REQUIREMENT A: Put every line of the rows that come after the legal text into a JSON list of strings, one string per line, with blank lines dropped. Leave the pictures out of the list.
---*---
A “recreational purpose,” as used in this section, includes such activities as fishing, hunting, camping, water sports, hiking, spelunking, sport parachuting, riding, including animal riding, snowmobiling, and all other types of vehicular riding, rock collecting, sightseeing, picnicking, nature study, nature contacting, recreational gardening, gleaning, hang gliding, winter sports, and viewing or enjoying historical, archaeological, scenic, natural, or scientific sites.
An owner of any estate or any other interest in real property, whether possessory or nonpossessory, who gives permission to another for entry or use for the above purpose upon the premises does not thereby (a) extend any assurance that the premises are safe for such purpose, or (b) constitute the person to whom permission has been granted the legal status of an invitee or licensee to whom a duty of care is owed, or (c) assume responsibility for or incur liability for any injury to person or property caused by any act of such person to whom permission has been granted except as provided in this section.
This section does not limit the liability which otherwise exists (a) for willful or malicious failure to guard or warn against a dangerous condition, use, structure or activity; or (b) for injury suffered in any case where permission to enter for the above purpose was granted for a consideration other than the consideration, if any, paid to said landowner by the state, or where consideration has been received from others for the same purpose; or (c) to any persons who are expressly invited rather than merely permitted to come upon the premises by the landowner.
Nothing in this section creates a duty of care or ground of liability for injury to person or property.
---*---
REQUIREMENT B: Continue the text on landowner liability for recreational use of land from the point where it stops.

Records about finding elements on screens
---*---
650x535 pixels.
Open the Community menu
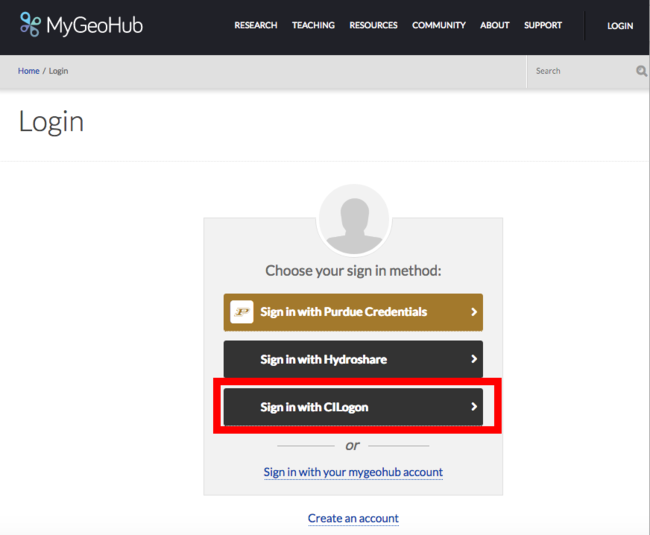click(x=439, y=25)
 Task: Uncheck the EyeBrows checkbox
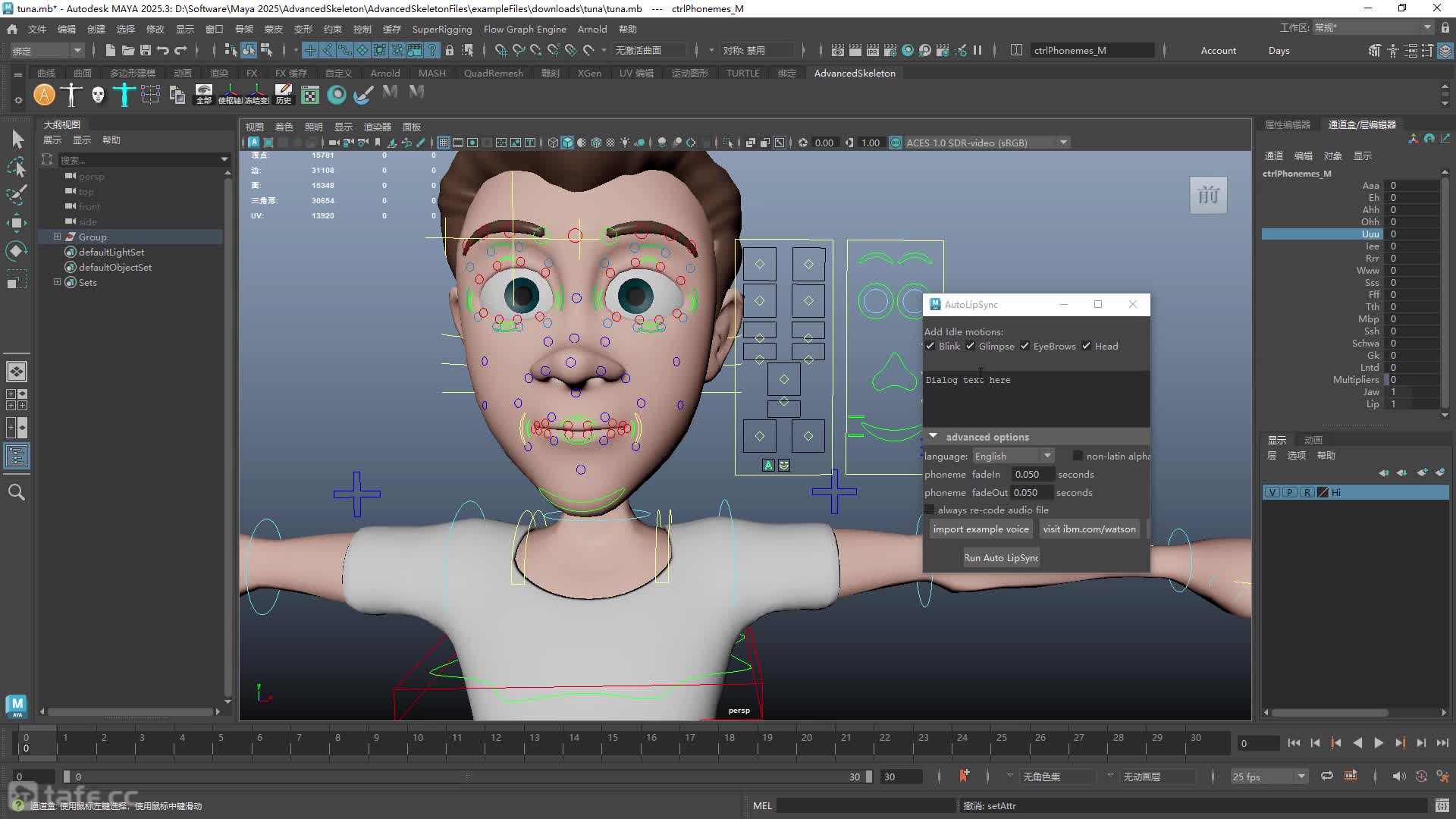1025,346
---*---
WRITTEN ANSWER A:
[
  "650x535 pixels.",
  "Open the Community menu",
  "click(x=439, y=25)",
  " Task: Uncheck the EyeBrows checkbox",
  "1025,346"
]

WRITTEN ANSWER B:
831.7. (a) Neither a public entity nor a public employee is liable to any person who participates in a hazardous recreational activity, including any person who assists the participant, or to any spectator who knew or reasonably should have known that the hazardous recreational activity created a substantial risk of injury to himself or herself and was voluntarily in the place of risk, or having the ability to do so failed to leave, for any damage or injury to property or persons arising out of that hazardous recreational activity.
(b) As used in this section, “hazardous recreational activity” means a recreational activity conducted on property of a public entity which creates a substantial (as distinguished from a minor, trivial, or insignificant) risk of injury to a participant or a spectator.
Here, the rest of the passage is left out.